The indirect method results in signal amplification and higher sensitivity compared to direct detection as each secondary antibody is conjugated to 4-6 fluorescent dyes, thereby increasing the number of fluorophores associated with the target antigen. However, direct IF offers the advantage of being able to stain a sample with multiple primary antibodies from the same host species simultaneously. Direct and indirect methods can be combined to exploit the advantages of both methods.

Development of multiplex immunofluorescence staining

One of the main disadvantages of traditional IF staining is that it only allows the detection of a single biomarker per tissue section. Over the last decade, several multiplex IF staining technologies have evolved that detect multiple biomarkers from one tissue section.

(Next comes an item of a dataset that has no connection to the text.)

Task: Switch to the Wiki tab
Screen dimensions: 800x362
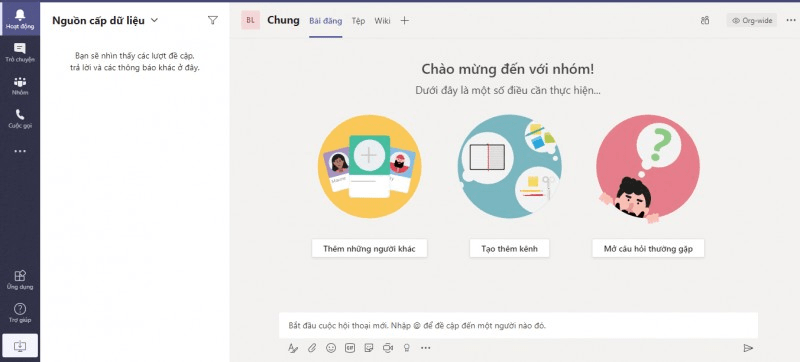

These multiplex IF methods still rely on direct or indirect detection of antigens utilizing a fluorescence microscope but are now fully automated using diverse detection methodologies.

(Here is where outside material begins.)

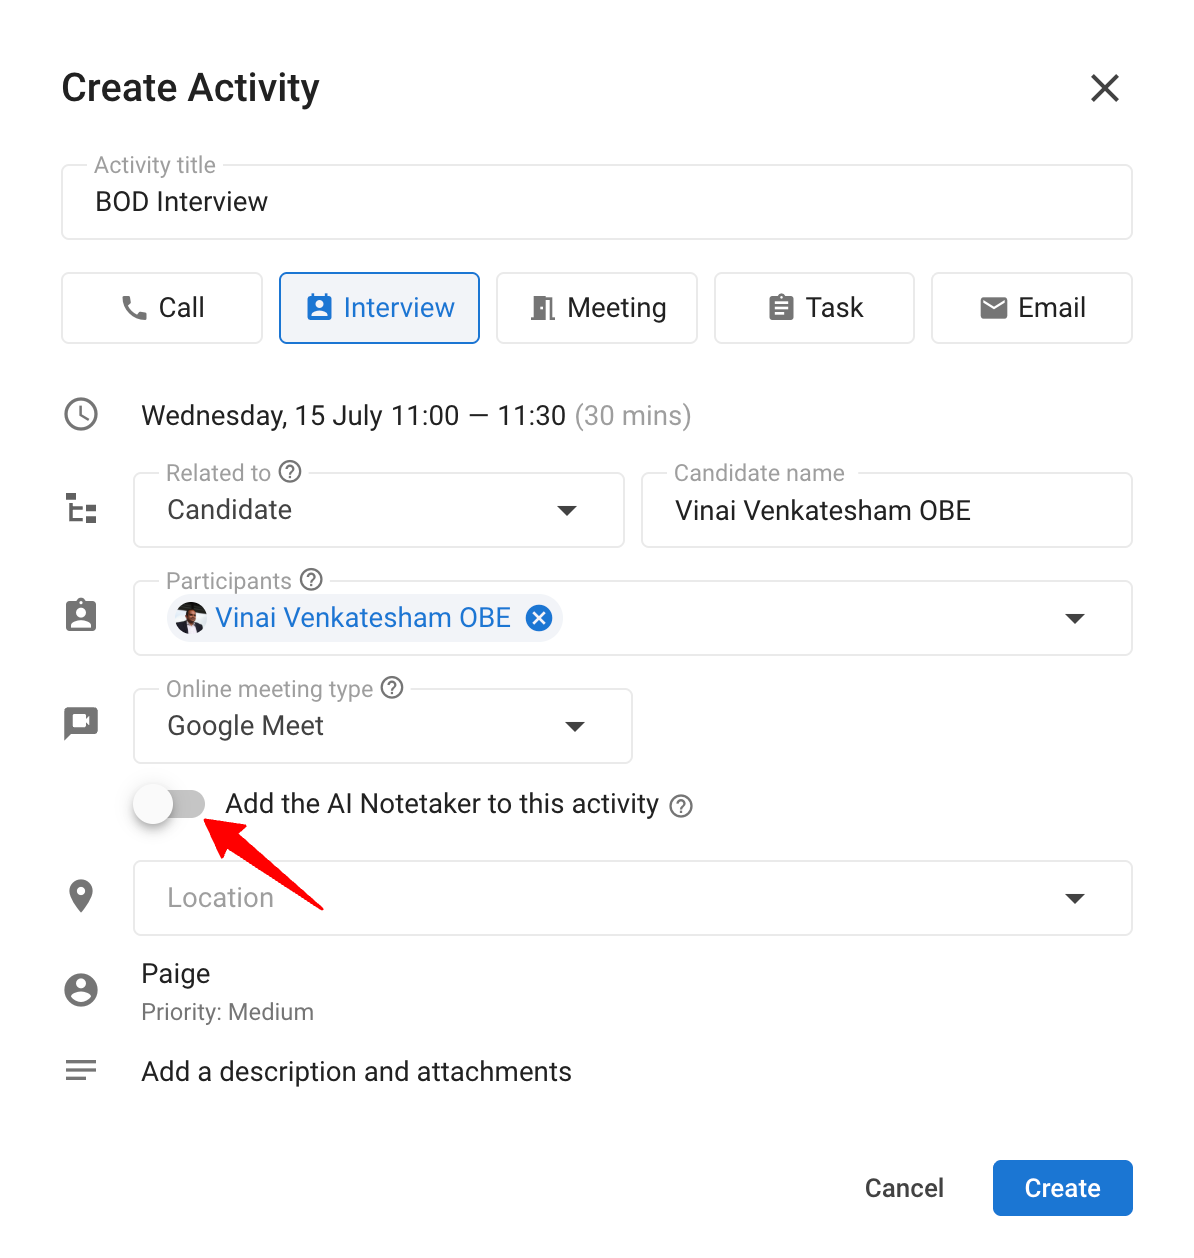1194x1258 pixels.
Task: Click the Cancel button
Action: (x=904, y=1188)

NanoString’s GeoMx® Digital Spatial Profiler (DSP) is an example of such a multiplex platform that characterizes spatial expression of 100s to 1000s of RNA and/or protein targets from different sample types, including FFPE tissue sections. The GeoMx DSP platform uses oligonucleotide tags that are attached to antibodies or RNA probes through a photocleavable linker. These labeled probes then bind to their targets on a slide-mounted tissue sample that is also stained with immunofluorescent antibodies or ISH probes to visualize the sample and identify tissue structure. These tissue structures identified with morphology markers help in selecting different regions of interest (ROIs) on the tissue to be analyzed. UV light is then shined sequentially on each ROI selected, triggering the release of the oligonucleotide tags. These tags are collected and counted digitally using either the nCounter® Analysis System or high-throughput next-generation sequencing (NGS). Expression profiles for each ROI are then digitally mapped back to the tissue image and ROIs to get a spatial map of RNA and/or protein expression.

By Nirupama Deshpande
For research use only. Not for use in diagnostic procedures.